Modern compilers would have taken care of the nature of each architecture's nuances that it should be fairly optimised generating efficient codes. Most benchmarks should be run in fairly tight loops such that the I and D L1 caches should not be thrasing a lot when the benchmarks loops are running. And the AS SLC should be large enough to fit most dataset used in most benchmarks. Going back to RAM for dataset to process during a benchmark run should be fairly infrequent, except for initial load.The very claim being made reveals ignorance.
What is it that is being claimed to fit in L2/L3 caches? Instructions or data?
It is trivial to scale-up a benchmark to ensure that the data footprint is larger than L3, and SPEC definitely does this. GB probably tries to, but GB5 may be behind the curve and we may need to wait for GB6.
It's much harder to scale up a benchmark to ensure that the instruction footprint exceeds cache size. Neither SPEC nor GB do this. The professional code bases that do this are larger server databases, and the academic papers that investigate this tend to look and feel rather different from papers that investigate data issues like data prefetch because they are different communities. About the closest you can get to testing large I-footprint performance without seriously hard work is using browser benchmarks that test a wide variety of functionality.

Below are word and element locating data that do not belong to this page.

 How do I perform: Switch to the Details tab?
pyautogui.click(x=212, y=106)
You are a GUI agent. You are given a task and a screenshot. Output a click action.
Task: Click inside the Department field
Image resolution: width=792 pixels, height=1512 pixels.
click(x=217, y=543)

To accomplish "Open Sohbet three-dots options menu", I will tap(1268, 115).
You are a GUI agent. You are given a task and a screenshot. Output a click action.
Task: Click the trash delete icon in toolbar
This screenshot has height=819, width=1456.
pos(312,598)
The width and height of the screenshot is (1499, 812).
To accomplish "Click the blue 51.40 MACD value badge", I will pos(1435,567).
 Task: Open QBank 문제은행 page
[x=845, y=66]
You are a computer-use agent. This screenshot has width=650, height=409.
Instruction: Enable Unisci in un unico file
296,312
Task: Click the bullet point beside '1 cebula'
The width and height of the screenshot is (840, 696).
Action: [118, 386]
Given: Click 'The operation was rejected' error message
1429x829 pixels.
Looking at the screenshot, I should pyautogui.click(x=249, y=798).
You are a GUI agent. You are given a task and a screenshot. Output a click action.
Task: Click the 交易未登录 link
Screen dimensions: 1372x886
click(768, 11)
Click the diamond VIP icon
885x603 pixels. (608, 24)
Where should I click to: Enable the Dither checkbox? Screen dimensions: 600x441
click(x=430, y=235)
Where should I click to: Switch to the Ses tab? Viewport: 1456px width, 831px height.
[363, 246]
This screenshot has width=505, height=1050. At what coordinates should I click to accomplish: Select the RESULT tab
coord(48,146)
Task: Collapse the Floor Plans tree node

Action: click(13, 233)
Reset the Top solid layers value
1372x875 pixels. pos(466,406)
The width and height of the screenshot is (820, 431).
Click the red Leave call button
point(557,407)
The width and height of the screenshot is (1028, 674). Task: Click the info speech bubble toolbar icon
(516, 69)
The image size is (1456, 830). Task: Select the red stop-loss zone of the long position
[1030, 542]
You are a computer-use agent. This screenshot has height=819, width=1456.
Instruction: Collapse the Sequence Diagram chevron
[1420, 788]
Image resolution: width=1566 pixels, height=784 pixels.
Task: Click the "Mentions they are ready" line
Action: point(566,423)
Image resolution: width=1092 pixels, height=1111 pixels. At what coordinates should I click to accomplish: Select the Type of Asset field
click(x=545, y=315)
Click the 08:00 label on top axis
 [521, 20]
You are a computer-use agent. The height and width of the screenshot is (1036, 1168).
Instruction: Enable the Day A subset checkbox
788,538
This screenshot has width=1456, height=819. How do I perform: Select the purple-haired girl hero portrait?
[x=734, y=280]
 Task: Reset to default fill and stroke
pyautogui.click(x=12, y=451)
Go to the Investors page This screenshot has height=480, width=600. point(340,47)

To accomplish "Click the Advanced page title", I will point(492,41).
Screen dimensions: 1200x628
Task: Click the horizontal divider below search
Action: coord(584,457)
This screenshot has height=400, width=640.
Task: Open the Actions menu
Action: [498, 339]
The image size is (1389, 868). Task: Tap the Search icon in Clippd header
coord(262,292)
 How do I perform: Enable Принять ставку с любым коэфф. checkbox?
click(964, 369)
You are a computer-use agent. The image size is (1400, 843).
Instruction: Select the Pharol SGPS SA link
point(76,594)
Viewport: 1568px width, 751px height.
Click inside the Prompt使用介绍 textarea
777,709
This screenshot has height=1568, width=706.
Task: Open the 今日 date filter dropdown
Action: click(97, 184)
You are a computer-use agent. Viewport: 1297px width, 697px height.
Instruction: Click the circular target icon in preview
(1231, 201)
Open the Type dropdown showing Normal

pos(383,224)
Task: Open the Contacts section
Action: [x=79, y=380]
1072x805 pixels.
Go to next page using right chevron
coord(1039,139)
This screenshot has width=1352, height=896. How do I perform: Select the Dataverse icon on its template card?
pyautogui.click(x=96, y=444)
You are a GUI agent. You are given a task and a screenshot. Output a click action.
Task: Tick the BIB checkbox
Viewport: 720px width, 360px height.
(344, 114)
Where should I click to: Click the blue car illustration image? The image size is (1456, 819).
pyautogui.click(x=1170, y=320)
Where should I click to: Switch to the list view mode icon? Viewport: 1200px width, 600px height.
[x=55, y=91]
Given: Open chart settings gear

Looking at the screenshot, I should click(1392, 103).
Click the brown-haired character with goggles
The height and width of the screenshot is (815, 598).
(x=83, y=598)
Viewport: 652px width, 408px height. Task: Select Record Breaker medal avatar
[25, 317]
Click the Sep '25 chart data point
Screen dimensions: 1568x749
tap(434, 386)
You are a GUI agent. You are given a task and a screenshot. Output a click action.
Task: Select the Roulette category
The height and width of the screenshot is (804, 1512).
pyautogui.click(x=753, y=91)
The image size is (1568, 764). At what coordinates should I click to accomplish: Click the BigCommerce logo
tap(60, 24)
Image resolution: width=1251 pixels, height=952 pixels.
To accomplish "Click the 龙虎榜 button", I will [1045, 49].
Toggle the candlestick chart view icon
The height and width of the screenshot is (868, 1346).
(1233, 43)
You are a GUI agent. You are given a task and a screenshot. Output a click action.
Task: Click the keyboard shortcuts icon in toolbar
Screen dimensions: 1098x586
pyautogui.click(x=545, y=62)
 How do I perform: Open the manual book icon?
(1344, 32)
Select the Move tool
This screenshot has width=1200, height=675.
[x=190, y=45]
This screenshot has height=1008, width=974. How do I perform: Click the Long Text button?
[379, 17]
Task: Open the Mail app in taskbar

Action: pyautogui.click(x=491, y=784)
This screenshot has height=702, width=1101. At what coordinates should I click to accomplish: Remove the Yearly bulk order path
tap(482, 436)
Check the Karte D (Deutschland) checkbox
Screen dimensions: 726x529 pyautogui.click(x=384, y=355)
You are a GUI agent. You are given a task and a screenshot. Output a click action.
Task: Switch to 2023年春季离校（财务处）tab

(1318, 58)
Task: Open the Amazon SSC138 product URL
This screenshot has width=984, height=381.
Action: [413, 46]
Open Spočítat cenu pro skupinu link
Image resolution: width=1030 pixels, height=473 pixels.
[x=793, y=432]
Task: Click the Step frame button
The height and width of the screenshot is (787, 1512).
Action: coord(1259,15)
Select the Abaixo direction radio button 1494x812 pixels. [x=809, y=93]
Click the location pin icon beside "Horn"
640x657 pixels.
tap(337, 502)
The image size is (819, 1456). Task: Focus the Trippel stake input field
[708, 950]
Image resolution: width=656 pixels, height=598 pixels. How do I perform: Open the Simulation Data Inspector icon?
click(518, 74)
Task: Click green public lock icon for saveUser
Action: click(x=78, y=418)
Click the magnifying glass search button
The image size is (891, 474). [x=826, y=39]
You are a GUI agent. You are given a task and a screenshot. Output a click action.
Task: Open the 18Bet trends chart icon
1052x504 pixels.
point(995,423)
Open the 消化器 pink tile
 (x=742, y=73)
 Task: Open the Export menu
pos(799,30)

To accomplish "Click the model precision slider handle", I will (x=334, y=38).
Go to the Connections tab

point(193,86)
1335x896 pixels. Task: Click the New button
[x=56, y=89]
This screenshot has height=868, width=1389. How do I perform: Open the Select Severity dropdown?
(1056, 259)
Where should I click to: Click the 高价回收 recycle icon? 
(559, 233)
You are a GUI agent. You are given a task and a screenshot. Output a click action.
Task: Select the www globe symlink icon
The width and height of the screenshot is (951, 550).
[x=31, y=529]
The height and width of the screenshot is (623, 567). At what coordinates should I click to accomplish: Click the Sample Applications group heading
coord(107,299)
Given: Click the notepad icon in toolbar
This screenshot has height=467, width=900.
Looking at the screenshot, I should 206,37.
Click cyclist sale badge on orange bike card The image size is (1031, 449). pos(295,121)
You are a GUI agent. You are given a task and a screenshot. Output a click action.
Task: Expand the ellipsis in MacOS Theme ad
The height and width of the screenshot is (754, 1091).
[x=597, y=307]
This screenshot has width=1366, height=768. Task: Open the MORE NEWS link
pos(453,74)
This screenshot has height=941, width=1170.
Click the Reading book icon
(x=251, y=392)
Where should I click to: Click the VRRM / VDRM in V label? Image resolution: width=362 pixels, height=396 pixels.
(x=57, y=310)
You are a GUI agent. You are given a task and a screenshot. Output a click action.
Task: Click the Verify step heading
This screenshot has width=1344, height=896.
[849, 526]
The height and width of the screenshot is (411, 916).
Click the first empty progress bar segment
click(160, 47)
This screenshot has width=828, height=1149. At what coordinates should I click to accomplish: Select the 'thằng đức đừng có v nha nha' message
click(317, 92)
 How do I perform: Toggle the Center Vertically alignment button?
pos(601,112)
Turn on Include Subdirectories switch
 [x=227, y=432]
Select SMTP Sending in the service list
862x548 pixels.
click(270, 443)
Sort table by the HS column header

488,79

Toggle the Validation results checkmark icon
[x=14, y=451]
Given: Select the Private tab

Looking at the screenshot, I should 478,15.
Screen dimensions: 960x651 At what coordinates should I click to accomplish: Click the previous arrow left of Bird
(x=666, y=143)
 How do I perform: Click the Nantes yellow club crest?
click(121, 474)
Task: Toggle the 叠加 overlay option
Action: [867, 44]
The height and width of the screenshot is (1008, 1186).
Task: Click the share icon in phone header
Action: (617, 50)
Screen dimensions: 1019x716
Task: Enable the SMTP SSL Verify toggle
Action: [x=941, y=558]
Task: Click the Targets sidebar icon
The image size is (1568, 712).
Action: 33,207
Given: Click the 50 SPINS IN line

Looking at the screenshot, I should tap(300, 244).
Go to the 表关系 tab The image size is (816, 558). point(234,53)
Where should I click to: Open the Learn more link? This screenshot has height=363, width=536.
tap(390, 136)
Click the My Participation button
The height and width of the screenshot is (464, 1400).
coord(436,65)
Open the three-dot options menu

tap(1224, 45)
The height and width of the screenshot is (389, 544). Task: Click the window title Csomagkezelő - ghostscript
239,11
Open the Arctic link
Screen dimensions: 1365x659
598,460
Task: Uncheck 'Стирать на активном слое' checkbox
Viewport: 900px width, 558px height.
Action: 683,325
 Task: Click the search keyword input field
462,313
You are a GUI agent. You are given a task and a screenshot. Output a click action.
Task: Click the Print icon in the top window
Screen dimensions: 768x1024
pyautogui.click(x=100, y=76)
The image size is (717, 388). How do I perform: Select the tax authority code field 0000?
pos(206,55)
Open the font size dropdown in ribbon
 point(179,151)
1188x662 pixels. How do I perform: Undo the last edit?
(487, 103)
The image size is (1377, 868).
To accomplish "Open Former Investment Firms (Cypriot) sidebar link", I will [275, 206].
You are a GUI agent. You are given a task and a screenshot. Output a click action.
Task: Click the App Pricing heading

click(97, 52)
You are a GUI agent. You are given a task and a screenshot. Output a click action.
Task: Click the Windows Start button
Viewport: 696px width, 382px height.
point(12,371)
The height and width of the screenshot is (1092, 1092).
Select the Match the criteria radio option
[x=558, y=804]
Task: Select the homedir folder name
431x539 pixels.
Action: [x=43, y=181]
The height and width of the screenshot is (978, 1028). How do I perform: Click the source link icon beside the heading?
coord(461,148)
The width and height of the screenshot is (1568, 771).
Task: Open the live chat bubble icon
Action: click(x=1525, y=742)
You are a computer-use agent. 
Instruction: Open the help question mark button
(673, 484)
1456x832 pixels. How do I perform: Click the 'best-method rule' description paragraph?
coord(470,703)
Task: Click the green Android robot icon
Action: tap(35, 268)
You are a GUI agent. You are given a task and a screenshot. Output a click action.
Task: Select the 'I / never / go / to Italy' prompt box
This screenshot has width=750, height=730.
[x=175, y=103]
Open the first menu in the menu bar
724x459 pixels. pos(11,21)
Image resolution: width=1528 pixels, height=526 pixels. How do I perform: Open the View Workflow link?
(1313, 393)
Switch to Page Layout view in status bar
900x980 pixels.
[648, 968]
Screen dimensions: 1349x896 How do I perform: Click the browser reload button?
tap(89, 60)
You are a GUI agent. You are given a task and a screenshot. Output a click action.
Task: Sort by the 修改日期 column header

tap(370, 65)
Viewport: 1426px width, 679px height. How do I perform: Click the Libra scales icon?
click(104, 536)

But ultimately the question is: do you want to make tribal claims, or do you want to understand? Because if you want understanding, then simplistic measurements of the size of caches are not helpful. Substantially more important than these raw sizes, in any modern machine, are how well prefetching works (on both I and D-side) and how well the branch predictor machinery works in the face of "not recently executed" code (on the I side). It does you no good to be able to get to new I code rapidly if you're then constantly flushing in the face of each newly encountered branch... There are multiple ways to handle this (better static predictors, L2 branch predictor, analysis of code for branches before it is even executed) and all of those probably matter more than the trivial question of I-footprint size compared to cache sizes.
For example, the M1 and M1 Pro/Max/Ultra GB5 benchmarks appears identical for ST, despite the M1 Pro/Max/Ultra using LPDDR5 which is 33% faster than the LPDDR4X used in the M1.
I particularly like the fluid dynamic benchmark (posted in an earlier post in this thread) that shows almost linear scaling for the M1 Ultra. So it appears that there is a lot of performance left on the table for even the M1 SoC when it comes to currently available software.